Understanding rebuilds
----------------------

As packages are processed in order (based off of detected dependencies, if any),
each package will go through their respective stages: fetching, extraction,
patching, configuration, building and installation. While a package may not take
advantage of each stage, the releng-tool will step through each stage to track
its progress. Due to the vast number of ways a package can be defined, the
ability for releng-tool to determine when a previously executed stage is "stale"
is non-trivial. Instead of attempting to manage "stale" package stages,
releng-tool leaves the responsibility to the builder to deal with these
scenarios. This idea is important for developers to understand how it is
possible to perform rebuilds of packages to avoid a full rebuild of the entire
project.

Consider the following example: a project has three packages ``module-a``,
``module-b`` and ``module-c`` which are C++-based.

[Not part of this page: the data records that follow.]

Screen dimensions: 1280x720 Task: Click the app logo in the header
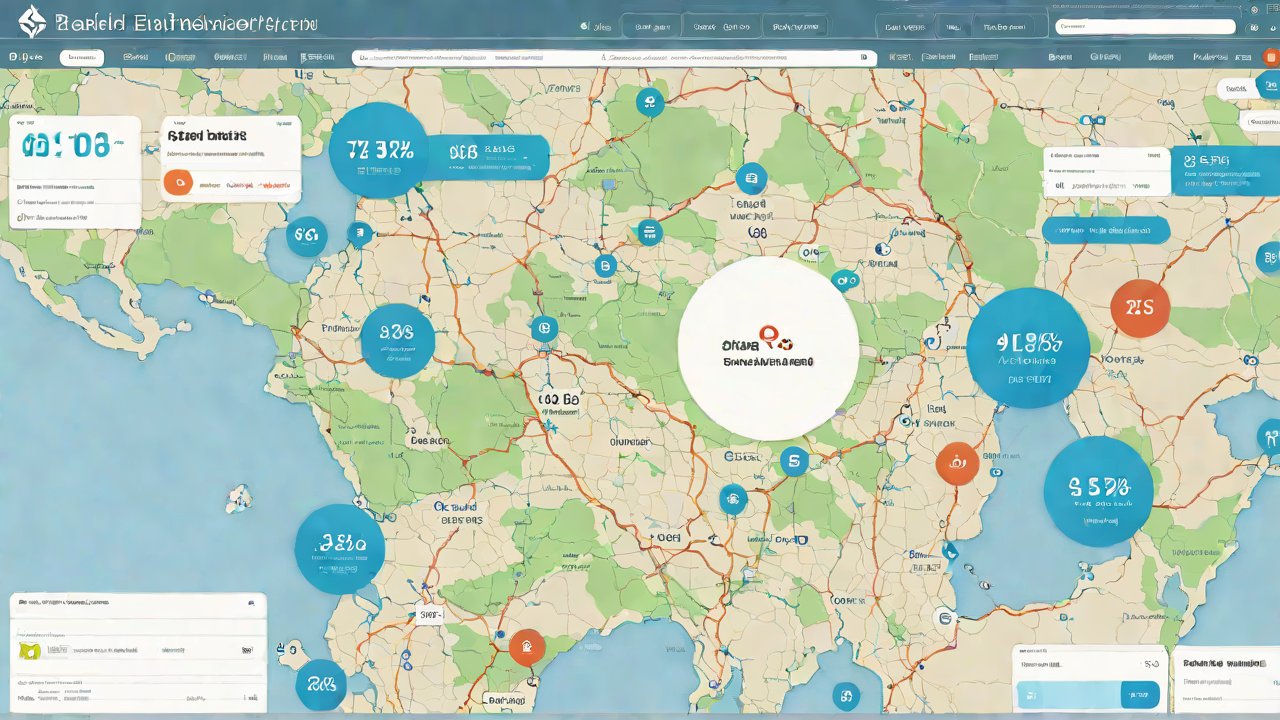point(32,22)
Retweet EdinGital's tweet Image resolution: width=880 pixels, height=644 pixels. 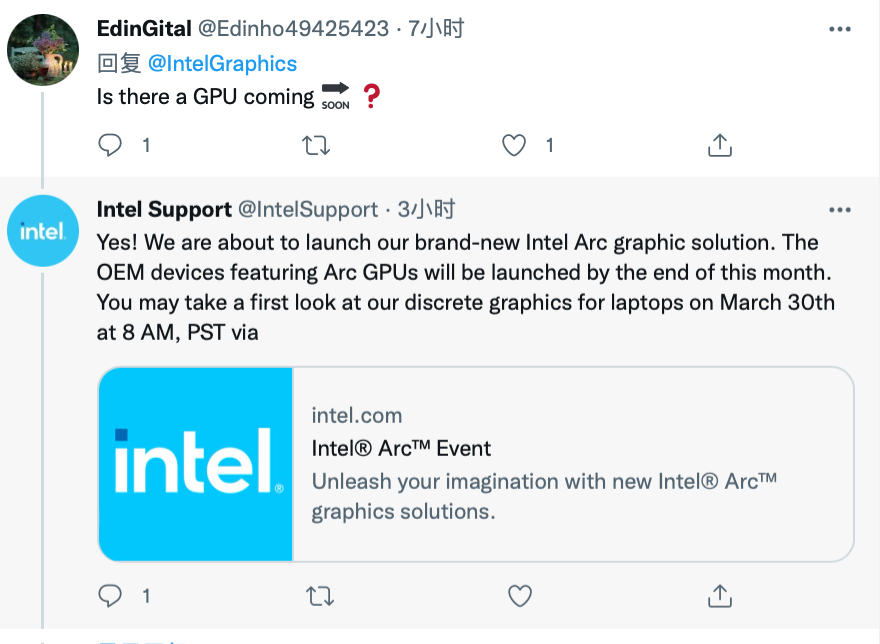(317, 146)
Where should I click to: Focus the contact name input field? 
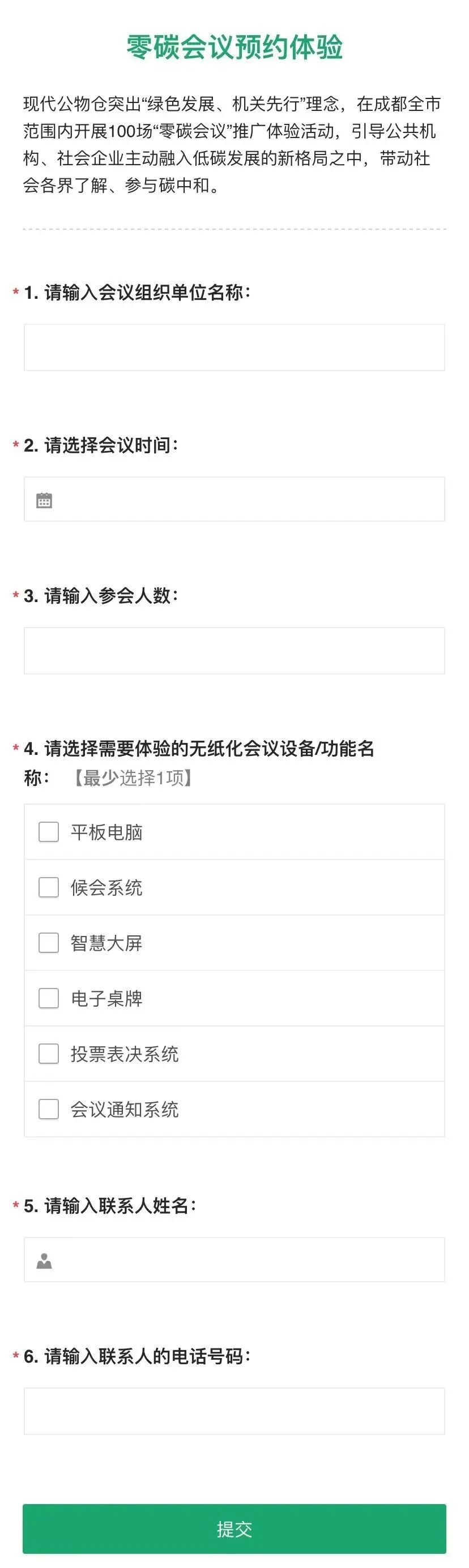coord(244,1260)
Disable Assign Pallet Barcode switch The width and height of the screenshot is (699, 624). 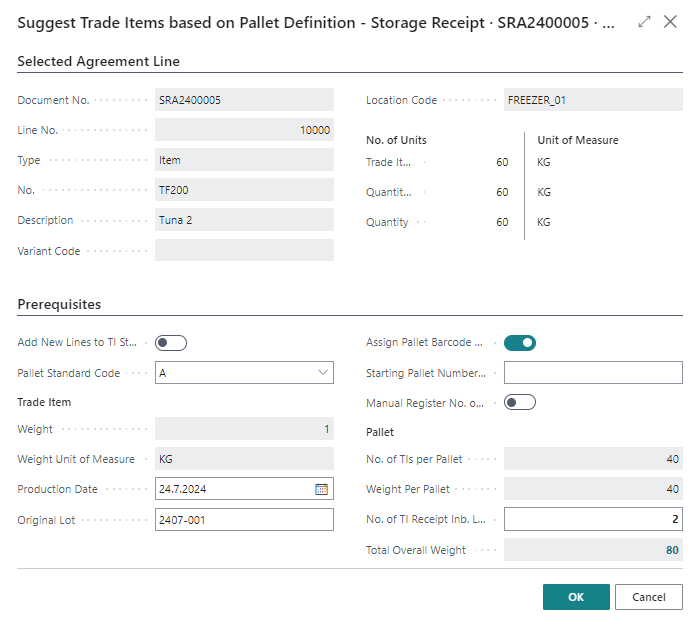520,343
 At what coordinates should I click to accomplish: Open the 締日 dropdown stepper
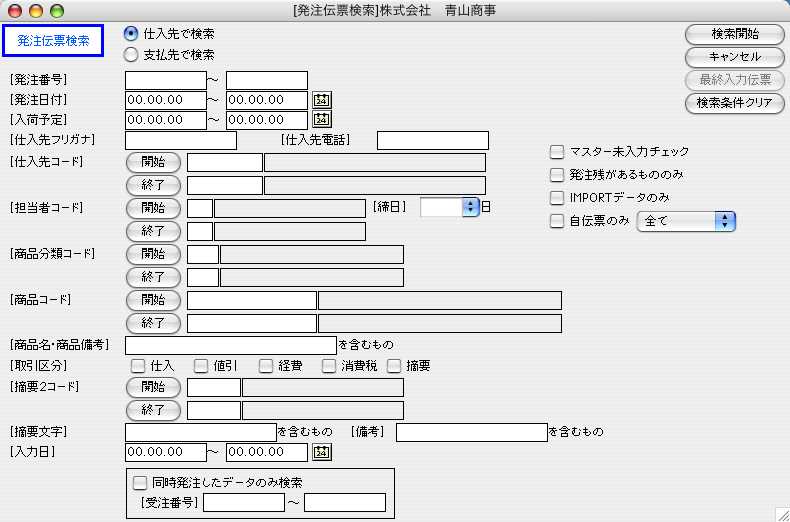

For this example, project
``module-b`` depends on ``module-a`` and project ``module-c`` depends on
``module-b``; therefore, releng-tool will process packages in the order
``module-a -> module-b -> module-c``. In this example, the project is building
until a failure is detected in package ``module-c``:

.. code-block:: shell-session

   $ releng-tool
   [module-a built]
   [module-b built]
   [error in module-c]

A developer notices that it is due to an issue found in ``module-b``; however,
instead of attempting to redo everything from a fresh start, the developer
wishes to test the process by manually making the change in ``module-b`` to
complete the build process. The developer makes the change, re-invokes
``releng-tool`` but still notices the build error occurs:

.. code-block:: shell-session

   $ releng-tool
   [error in module-c]

The issue here is that since ``module-b`` has already been processed, none of
the interim changes made will be available for ``module-c`` to use. To take
advantage of the new implementation in ``module-b``, the builder can signal for
the updated package to be rebuilt:

.. code-block:: shell-session

   $ releng-tool module-b-rebuild
   [module-b rebuilt]

With ``module-b`` in a more desired state, a re-invoke of ``releng-tool`` could
allow ``module-c`` to be built.

.. code-block:: shell-session

   $ releng-tool
   [module-c built]

This is a very simple example to consider, and attempts to rebuild can vary
based on the packages, changes and languages used.